By Tristan Ewins - posted Thursday, 17 October 2013

With a 'mixed mandate' from the ALP's first experiment with a rank and file component in electing the parliamentary leader, Bill Shorten needs to move straight away to implement the reforms he promised to the 'Local Labor' internal ALP lobby group and to the membership generally. This is crucial in order to keep the Party unified , cohesive and with high morale - as the ALP rebuilds and aims to retake government in three years.

We speak of a 'mixed mandate' here because Anthony Albanese achieved roughly 60% of the membership vote; while Bill Shorten won over 55 out of 86 caucus votes. The majority of the ALP grassroots have spoken.

Importantly, 'The Age' reported that the ALP Right was enforcing 'pairing' (ie: Voting in pairs to ensure factional discipline) to ensure their members were voting for Shorten in the caucus. (See: 'The Age' October 11th 2013) Here, perhaps the ALP Left could have pressed harder for a 'free vote' for members of both factions – as the condition for the Left itself relaxing its internal discipline on the leadership vote.


That said, a number of members of the parliamentary Left decided to vote for Shorten. October 15th's edition of 'The Sydney Morning Herald' suggested perhaps as many as nine. Undoubtedly this had the effect of ensuring a Shorten victory. Perhaps four more Left votes for Albanese and the leadership would have been his.
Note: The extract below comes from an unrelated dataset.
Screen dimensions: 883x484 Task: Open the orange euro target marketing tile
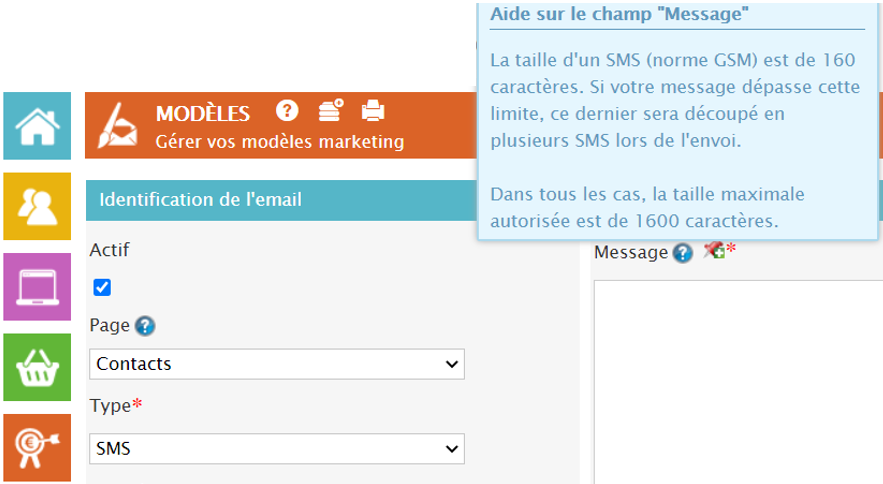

Maybe Left figures who switched to Shorten felt they did so in good conscience – for what they perceived to be the Party's interests. There will be an internal debate about this which it it is not my intention to go into here. But were that the case – again there is an argument that it follows that Right MPs should have enjoyed the same freedom.

Hopefully the full story will come out in the coming days and we'll have a fuller appreciation of how this process has panned out.

But Labor had resolved to implement this process – to go down this path. Shorten achieved a majority according to the rules which had been agreed to upon 'the Rudd restoration' of June 2013.

A 50 per cent vote for the rank and file was still a step forward. Especially if there are more far-reaching reforms as part of the deal over the coming months. This could also include a stronger rank and file component in future elections for leader.

Another matter is that with Albanese recording such a strong vote amongst the members he deserves recognition. Shorten has already committed to Tanya Plibersek for the Deputy Leadership. Plibersek is certainly incredibly talented - and could have had a go at the leadership herself if she'd been inclined to do so. Importantly, Bowen has proven himself, having done a good job as Treasurer during the brief period allotted to him.. All this taken in to account, it would be fair for Albanese to have his choice of portfolio. And portfolios will be announced this coming Friday.


Importantly: as part of an understanding for Labor 'to move forward together' perhaps Albanese could also be given the task of heading a Committee to oversee democratic Party organisational reform between now and the next ALP National Conference. The Committee would be comprised of people genuinely committed to the reform process. And their brief would be to actually implement reforms as soon as possible– and not to 'bury' the process through endless review.

With Albanese at the helm of such a committee Party reformers would have cause for hope that it won't happen that way.

And maybe the ALP's National Conference could be brought forward so that whatever policy positions are adopted that there is plenty of time to campaign on difficult issues which nonetheless are a matter of principle. (for example: increasing Newstart in the face of Conservative attacks)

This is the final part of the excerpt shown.